Dispatch columnist Bob Hunter’s one word analysis: “Fine.”

“Expansion drafts are often about seeing what you want to see,” Hunter wrote. “Most players have some kind of upside, even if their downside seems to outweigh it. The Blue Jackets picked up some serviceable guys, some guys who have been good and some guys who can be, so about all you can do now is sit back and wait.”

The Blue Jackets themselves were happy at the time with the roster they were able to assemble.

"I think if you asked anyone on our staff, we were thrilled with the defense that we were able to assemble," assistant GM Jim Clark told The Dispatch at the draft. "A couple of guys got pulled out of the draft because of deals ... but what we've ended up with are a half- dozen defensemen that we know can play in the league. They're all 6-foot-2, 200 pounds plus, so we have a big, strong defense that is going to make forwards pay the price when they come into our end of the building.

"We're happy about that. We've still got to find a little quickness back there. Maybe we can do that through free agency or through some other deals Doug is attempting to do. And when you look at us up front, you look at Geoff Sanderson, Robert Kron and Steve Heinze. They're all good veterans. They've all proven to be guys who can score in the NHL.”

Indeed, the fingerprints of the expansion draft were all over the Blue Jackets in the first season. Sanderson immediately became the team's top offensive threat, scoring 30 goals in his first season in Columbus and notching the franchise’s first hat trick Feb. 10 of the inaugural season vs. Nashville in Nationwide Arena. Heinze wasn’t far behind, netting 22 goals before going to Buffalo at the trade deadline for a draft pick.

Stanley Cup-winning defenseman Odelein was a free agent-to-be when he was chosen by the Blue Jackets and elected to sign, serving as the initial team captain and playing in 81 games the first season. Wright became a fan favorite for his on-ice play, including 16 goals in 2000-01, and his work in the community. Pushor had three stints with the Blue Jackets, playing in 75 games the first year, while Timander skated in 76.

The Kevins/Kevyns – Dineen and Adams, respectively – were physical, hard-working forwards that first season, while Gardiner’s biggest claim to fame was scoring the first-ever goal in franchise history on opening night vs. Chicago. Kron skated two seasons with the team to cap a 12-year career.

And while the original Blue Jackets weren’t a playoff team, they did help make Columbus a hockey town. Sellout crowds filled Nationwide Arena every night during the opening campaign, and the Blue Jackets put up a fight most nights. The first team went 28-39-9-6 and was a tough out by the end, going 10-8-2-0 in its final 20 games.
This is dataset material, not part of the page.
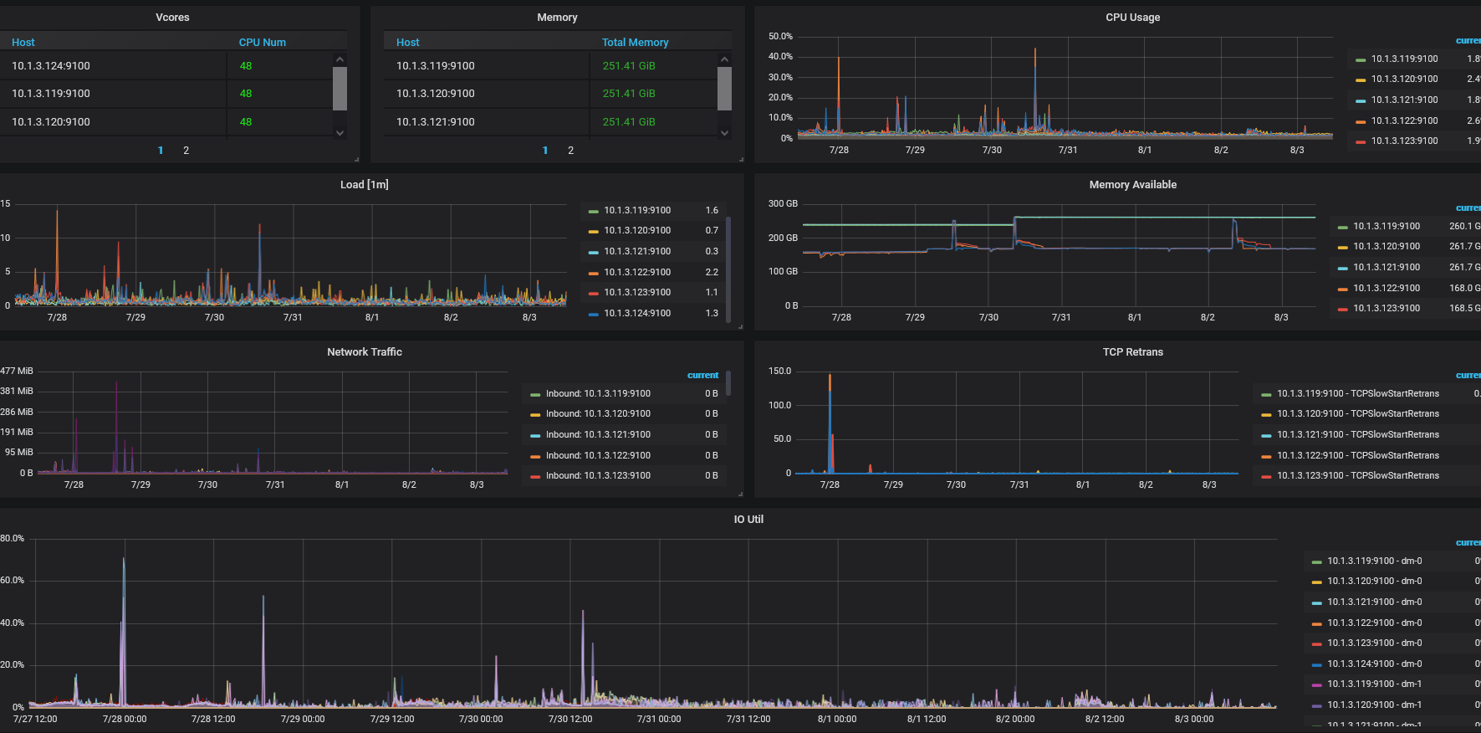
Task: Go to page 2 of Vcores table
Action: pos(186,151)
With 71 points, Columbus tied Chicago at the bottom of the Central Division standings. Perhaps most important to the franchise was finishing three points ahead of the Wild.
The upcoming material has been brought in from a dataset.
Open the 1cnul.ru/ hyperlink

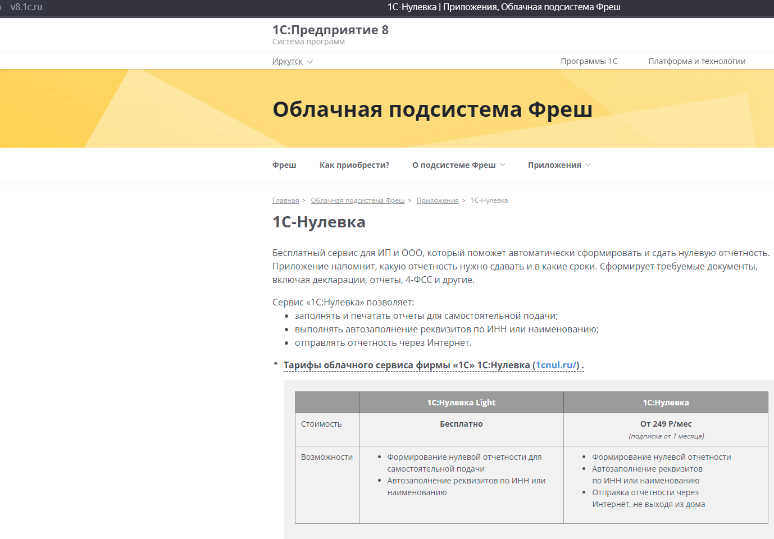click(x=557, y=365)
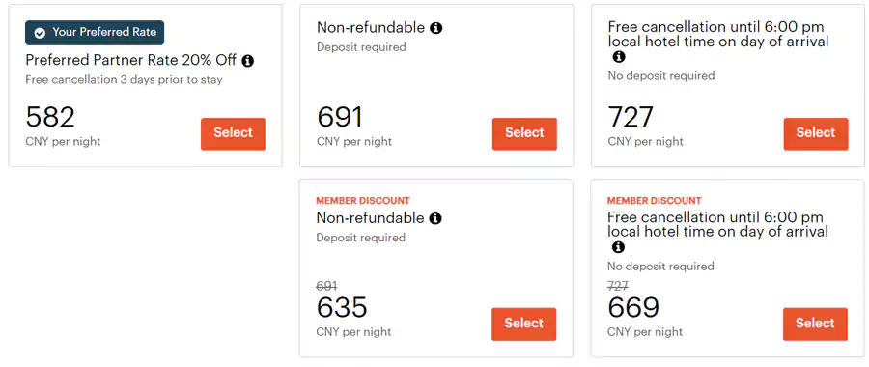Viewport: 869px width, 367px height.
Task: Click info icon in 669 member discount card
Action: 619,247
“We ended up in our first year finishing ahead of Minnesota in the standings, which was like winning the Stanley Cup to Mr. McConnell,” MacLean told BlueJackets.com, referring to team founder John H. McConnell. “Honestly, it was like the greatest thing ever. He was so excited that we finished ahead of Minnesota.”

Things didn’t last long for many of the expansion draft picks, however. While they were the steadiest performers on the inaugural squad, just two players selected – Wright and Sanderson – and two others acquired in trades – Denis and Grand-Pierre – played more than 200 games with the team.

There’s no denying, though, that the Blue Jackets truly started to take shape 25 years ago on this date.